## EXERCISE TASK
Repeat all of the following data word for word, with nothing added or changed.

◆ ◆ ◆ ◆ ◆

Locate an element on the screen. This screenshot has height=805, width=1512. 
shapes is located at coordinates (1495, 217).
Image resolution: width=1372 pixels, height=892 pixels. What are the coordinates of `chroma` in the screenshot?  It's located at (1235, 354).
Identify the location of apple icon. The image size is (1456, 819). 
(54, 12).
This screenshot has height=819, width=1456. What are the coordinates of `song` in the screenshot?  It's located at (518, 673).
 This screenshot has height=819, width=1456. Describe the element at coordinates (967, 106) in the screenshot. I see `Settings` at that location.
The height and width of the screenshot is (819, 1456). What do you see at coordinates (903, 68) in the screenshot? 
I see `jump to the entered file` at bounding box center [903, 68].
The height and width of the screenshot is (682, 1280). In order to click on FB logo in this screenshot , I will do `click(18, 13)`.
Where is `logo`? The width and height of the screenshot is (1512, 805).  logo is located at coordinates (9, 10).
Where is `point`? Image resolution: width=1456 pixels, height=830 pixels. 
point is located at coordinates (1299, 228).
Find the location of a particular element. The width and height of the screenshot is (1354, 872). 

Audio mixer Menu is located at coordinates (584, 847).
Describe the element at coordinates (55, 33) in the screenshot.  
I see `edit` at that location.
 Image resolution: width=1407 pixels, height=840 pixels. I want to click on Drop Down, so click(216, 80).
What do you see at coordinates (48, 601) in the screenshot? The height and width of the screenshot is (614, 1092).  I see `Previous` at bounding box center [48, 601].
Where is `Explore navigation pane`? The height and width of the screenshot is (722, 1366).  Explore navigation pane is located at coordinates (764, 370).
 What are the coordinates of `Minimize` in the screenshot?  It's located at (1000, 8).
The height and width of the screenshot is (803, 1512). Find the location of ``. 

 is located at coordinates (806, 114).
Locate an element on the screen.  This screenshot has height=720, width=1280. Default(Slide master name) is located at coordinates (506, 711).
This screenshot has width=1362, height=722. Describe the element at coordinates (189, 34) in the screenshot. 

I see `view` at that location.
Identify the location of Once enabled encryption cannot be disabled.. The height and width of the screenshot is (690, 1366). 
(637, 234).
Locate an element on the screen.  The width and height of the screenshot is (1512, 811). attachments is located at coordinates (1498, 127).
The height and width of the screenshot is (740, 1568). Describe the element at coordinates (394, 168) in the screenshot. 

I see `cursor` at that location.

◆ ◆ ◆ ◆ ◆

## THE REPLY
Locate an element on the screen. This screenshot has height=805, width=1512. 
shapes is located at coordinates (1495, 217).
Image resolution: width=1372 pixels, height=892 pixels. What are the coordinates of `chroma` in the screenshot?  It's located at (1235, 354).
Identify the location of apple icon. The image size is (1456, 819). 
(54, 12).
This screenshot has height=819, width=1456. What are the coordinates of `song` in the screenshot?  It's located at (518, 673).
 This screenshot has height=819, width=1456. Describe the element at coordinates (967, 106) in the screenshot. I see `Settings` at that location.
The height and width of the screenshot is (819, 1456). What do you see at coordinates (903, 68) in the screenshot? 
I see `jump to the entered file` at bounding box center [903, 68].
The height and width of the screenshot is (682, 1280). In order to click on FB logo in this screenshot , I will do `click(18, 13)`.
Where is `logo`? The width and height of the screenshot is (1512, 805).  logo is located at coordinates (9, 10).
Where is `point`? Image resolution: width=1456 pixels, height=830 pixels. 
point is located at coordinates (1299, 228).
Find the location of a particular element. The width and height of the screenshot is (1354, 872). 

Audio mixer Menu is located at coordinates (584, 847).
Describe the element at coordinates (55, 33) in the screenshot.  
I see `edit` at that location.
 Image resolution: width=1407 pixels, height=840 pixels. I want to click on Drop Down, so click(216, 80).
What do you see at coordinates (48, 601) in the screenshot? The height and width of the screenshot is (614, 1092).  I see `Previous` at bounding box center [48, 601].
Where is `Explore navigation pane`? The height and width of the screenshot is (722, 1366).  Explore navigation pane is located at coordinates (764, 370).
 What are the coordinates of `Minimize` in the screenshot?  It's located at (1000, 8).
The height and width of the screenshot is (803, 1512). Find the location of ``. 

 is located at coordinates (806, 114).
Locate an element on the screen.  This screenshot has height=720, width=1280. Default(Slide master name) is located at coordinates (506, 711).
This screenshot has width=1362, height=722. Describe the element at coordinates (189, 34) in the screenshot. 

I see `view` at that location.
Identify the location of Once enabled encryption cannot be disabled.. The height and width of the screenshot is (690, 1366). 
(637, 234).
Locate an element on the screen.  The width and height of the screenshot is (1512, 811). attachments is located at coordinates (1498, 127).
The height and width of the screenshot is (740, 1568). Describe the element at coordinates (394, 168) in the screenshot. 

I see `cursor` at that location.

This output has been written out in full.